**DIRECTIONS**
Reproduce the entries shown below only from the line with "The height and width of the screenshot is (474, 1024)." down to the line with "Where should I click to: Click the plugin", keeping both end lines and copying each one exactly.

**DATASET**

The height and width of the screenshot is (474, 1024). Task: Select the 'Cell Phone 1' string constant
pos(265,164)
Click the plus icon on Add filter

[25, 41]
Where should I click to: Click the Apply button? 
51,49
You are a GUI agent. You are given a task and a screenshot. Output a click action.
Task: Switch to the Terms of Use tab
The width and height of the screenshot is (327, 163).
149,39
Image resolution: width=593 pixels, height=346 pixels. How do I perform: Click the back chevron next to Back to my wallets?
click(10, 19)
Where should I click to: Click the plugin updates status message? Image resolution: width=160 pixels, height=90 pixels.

---

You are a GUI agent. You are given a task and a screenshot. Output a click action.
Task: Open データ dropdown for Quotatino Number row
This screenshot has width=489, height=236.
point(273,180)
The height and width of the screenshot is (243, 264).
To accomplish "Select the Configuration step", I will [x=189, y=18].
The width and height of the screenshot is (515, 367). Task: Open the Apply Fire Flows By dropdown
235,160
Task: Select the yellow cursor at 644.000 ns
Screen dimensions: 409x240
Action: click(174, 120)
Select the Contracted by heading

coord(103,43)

**OUTPUT OF THE TASK**
The height and width of the screenshot is (474, 1024). Task: Select the 'Cell Phone 1' string constant
pos(265,164)
Click the plus icon on Add filter

[25, 41]
Where should I click to: Click the Apply button? 
51,49
You are a GUI agent. You are given a task and a screenshot. Output a click action.
Task: Switch to the Terms of Use tab
The width and height of the screenshot is (327, 163).
149,39
Image resolution: width=593 pixels, height=346 pixels. How do I perform: Click the back chevron next to Back to my wallets?
click(10, 19)
Where should I click to: Click the plugin updates status message? Image resolution: width=160 pixels, height=90 pixels.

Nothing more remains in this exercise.